Il confronto al Mimit arriva dopo l’audizione in Regione Lombardia, dove sindacati e rappresentanti dei dipendenti avevano espresso con forza timori legati a occupazione, continuità produttiva e tutela del know-how. Preoccupazioni che, a distanza di settimane, restano in gran parte senza risposta.
«Non possiamo permetterci zone d’ombra – ha sottolineato Poli –. Chi lavora ha bisogno di certezze e il territorio non può firmare cambiali in bianco. È fondamentale che Tata presenti il proprio piano industriale, chiarisca strategie e investimenti e dica esplicitamente cosa intende fare degli stabilimenti e delle filiere».
Sul tavolo resta anche l’ipotesi dell’uso del Golden Power, lo strumento che consente allo Stato di imporre vincoli stringenti nelle operazioni che coinvolgono asset strategici. Nel caso Iveco, potrebbe significare blindare siti produttivi, ricerca, competenze e occupazione, oltre a limitare future delocalizzazioni o dismissioni.

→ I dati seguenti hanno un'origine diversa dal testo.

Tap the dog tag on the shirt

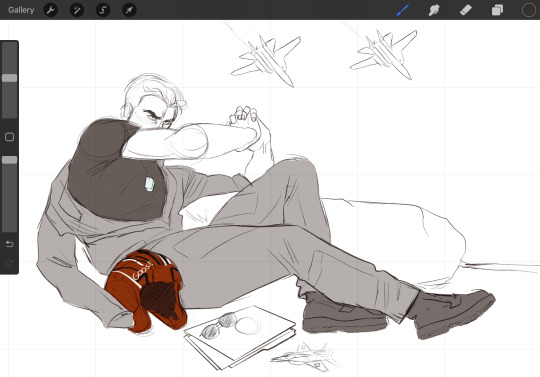point(149,184)
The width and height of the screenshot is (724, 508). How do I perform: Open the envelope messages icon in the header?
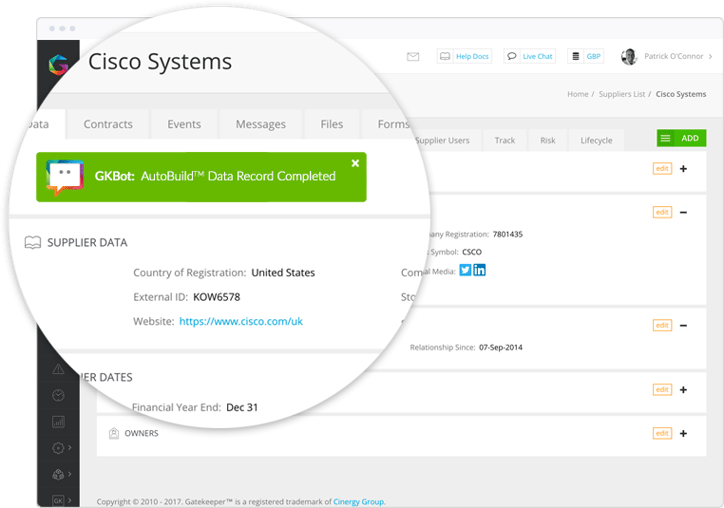413,57
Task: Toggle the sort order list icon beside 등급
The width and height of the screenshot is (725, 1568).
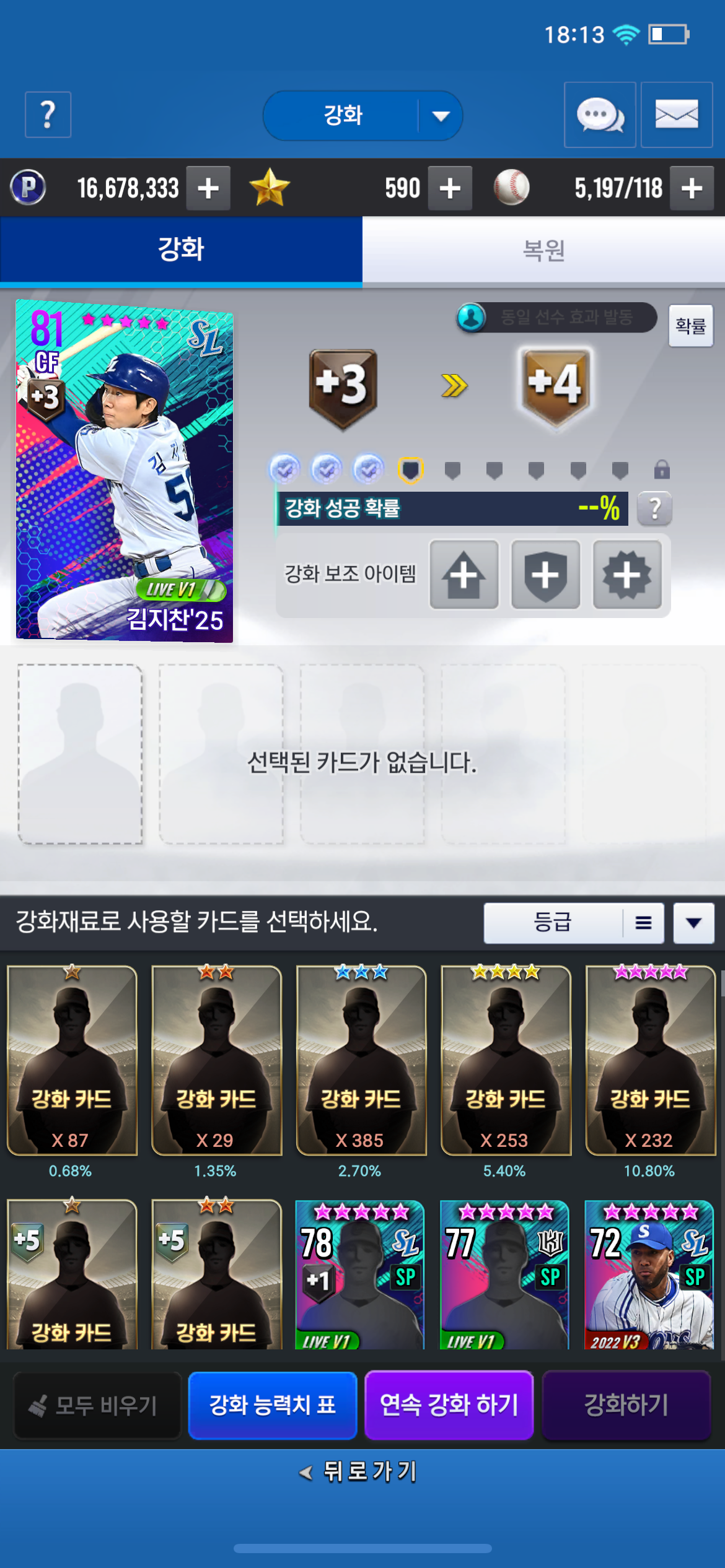Action: pyautogui.click(x=643, y=923)
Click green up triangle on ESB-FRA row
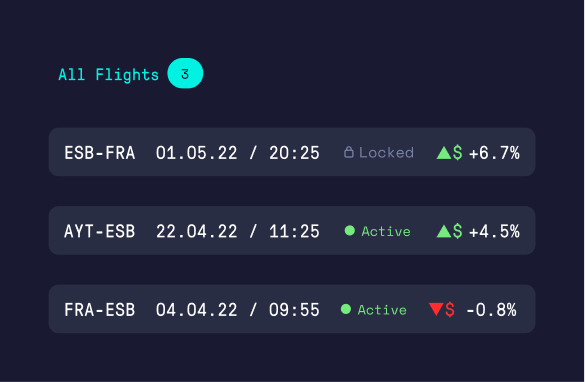Viewport: 585px width, 382px height. point(444,153)
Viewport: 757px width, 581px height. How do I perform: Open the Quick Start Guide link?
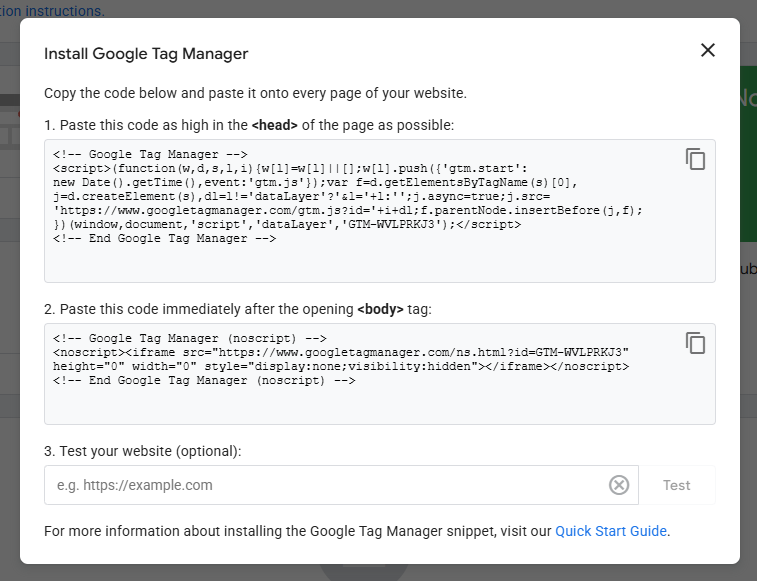pos(610,531)
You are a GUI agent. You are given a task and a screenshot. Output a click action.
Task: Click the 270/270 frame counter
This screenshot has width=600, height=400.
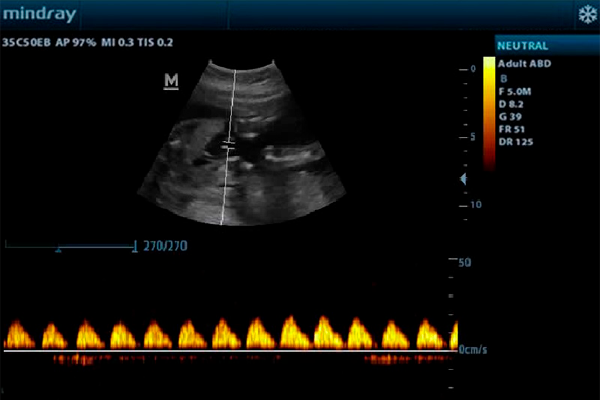[165, 245]
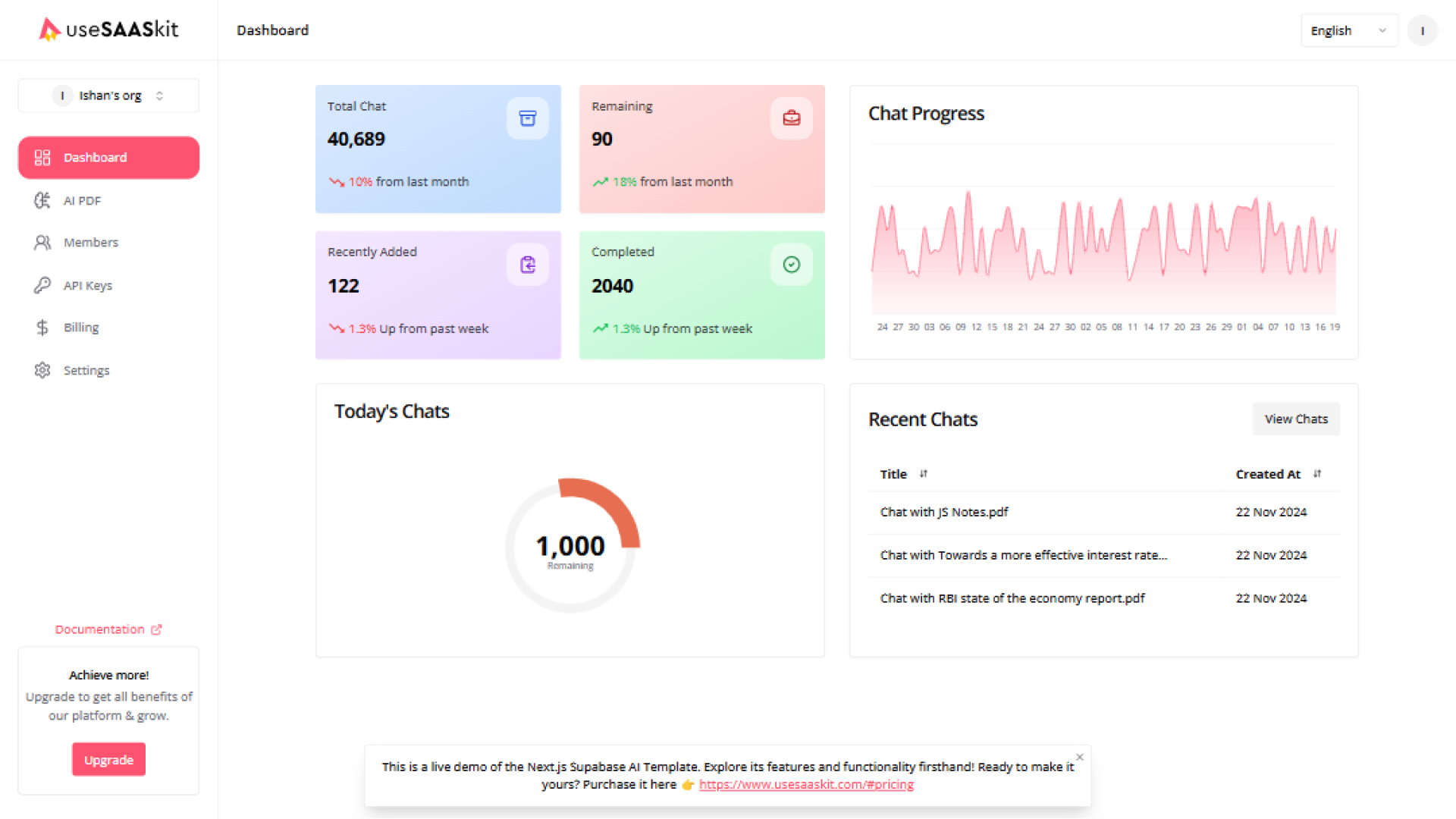
Task: Click the checkmark icon on Completed card
Action: tap(791, 264)
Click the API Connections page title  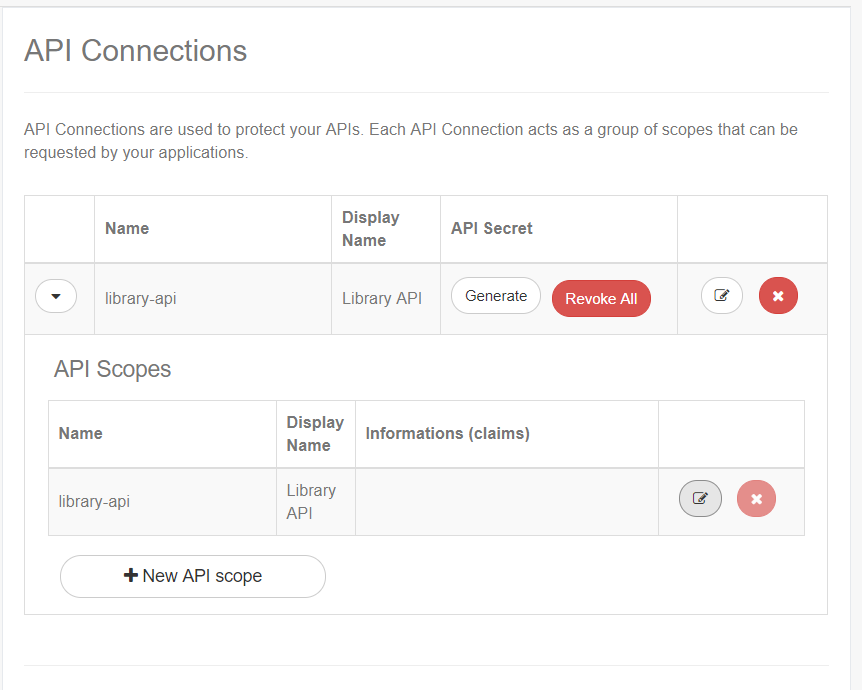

Ma per Brescia non basta alzare muri difensivi. Il Golden Power, da solo, viene visto come una tutela minima, utile a fissare paletti ma insufficiente a garantire sviluppo e investimenti nel lungo periodo. Per questo il Comune ha proposto di valutare anche un ruolo attivo di Invitalia, che permetterebbe allo Stato di entrare nella partita e incidere direttamente sul disegno industriale europeo di Tata Motors.
Una partita che, per il territorio bresciano, va ben oltre una singola operazione societaria. In gioco ci sono migliaia di posti di lavoro, una filiera industriale consolidata e il futuro di uno dei presìdi produttivi più importanti del Paese. Brescia chiede chiarezza, impegni verificabili e un confronto alla luce del sole. Perché il tempo delle attese, questa volta, sembra essere finito.